- [Texto dado]:

►

(Gracias a Vane y a Enriqueta por este precioso
texto de Ángeles Caso)
Necesito poco y lo poco que necesito, lo necesito poco...
Será porque tres de
mis más queridos amigos se han enfrentado inesperadamente estas Navidades a enfermedades
gravísimas. O tal vez porque, a estas alturas de mi existencia, he vivido
ya las suficientes horas buenas y horas malas como para empezar a colocar
las cosas en su sitio. Será, quizá, porque algún bendito ángel de la sabiduría
ha pasado por aquí cerca y ha dejado llegar una bocanada de su aliento hasta
mí. El caso es que tengo la sensación –al menos la sensación– de que empiezo a
entender un poco de qué va esto llamado vida.
Casi nada de lo que
creemos que es importante me lo parece. Ni el éxito, ni el poder, ni el dinero,
más allá de lo imprescindible para vivir con dignidad. Paso de las coronas de
laureles y de los halagos sucios. Igual que paso del fango de la envidia, de la
maledicencia y el juicio ajeno. Aparto a los quejumbrosos y malhumorados, a los
egoístas y ambiciosos que aspiran a reposar en tumbas llenas de honores y
cuentas bancarias, sobre las que nadie derramará una sola lágrima en la que
quepa una partícula minúscula de pena verdadera. Detesto los coches de lujo que
ensucian el mundo, los abrigos de pieles arrancadas de un cuerpo tibio y
palpitante, las joyas fabricadas sobre las penalidades de hombres esclavos que
padecen en las minas de esmeraldas y de oro a cambio de un pedazo de pan.
Rechazo el cinismo de
una sociedad que sólo piensa en su propio bienestar y se desentiende del
malestar de los otros, a base del cual construye su derroche. Y a los malditos
indiferentes que nunca se meten en líos. Señalo con el dedo a los hipócritas
que depositan una moneda en las huchas de las misiones pero no comparten la
mesa con un inmigrante. A los que te aplauden cuando eres reina y te abandonan
cuando te salen pústulas. A los que creen que sólo es importante tener y
exhibir en lugar de sentir, pensar y ser.

◄

- [Entradas mostradas]:
►

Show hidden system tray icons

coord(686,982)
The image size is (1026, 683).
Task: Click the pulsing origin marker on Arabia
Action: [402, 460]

◄

- [La tarea]:
Retoma, por favor, el texto sobre lo que de verdad importa en la vida y continúalo a partir de su última frase.

- [Resultado del ejercicio]:
Y ahora, ahora, en
este momento de mi vida, no quiero casi nada. Tan sólo la ternura de mi
amor y la gloriosa compañía de mis amigos. Unas cuantas carcajadas y unas
palabras de cariño antes de irme a la cama. El recuerdo dulce de mis muertos.
Un par de árboles al otro lado de los cristales y un pedazo de cielo al que se
asomen la luz y la noche. El mejor verso del mundo y la más hermosa de las
músicas. Por lo demás, podría comer patatas cocidas y dormir en el suelo
mientras mi conciencia esté tranquila.
También quiero, eso
sí, mantener la libertad y el espíritu crítico por los que pago con gusto todo
el precio que haya que pagar. Quiero toda la serenidad para sobrellevar el
dolor y toda la alegría para disfrutar de lo bueno. Un instante de belleza a
diario. Echar desesperadamente de menos a los que tengan que irse porque tuve
la suerte de haberlos tenido a mi lado. No estar jamás de vuelta de nada. Seguir
llorando cada vez que algo lo merezca, pero no quejarme de ninguna tontería. No
convertirme nunca, nunca, en una mujer amargada, pase lo que pase. Y que
el día en que me toque esfumarme, un puñadito de personas piensen que valió la
pena que yo anduviera un rato por aquí. Sólo quiero eso. Casi nada o todo.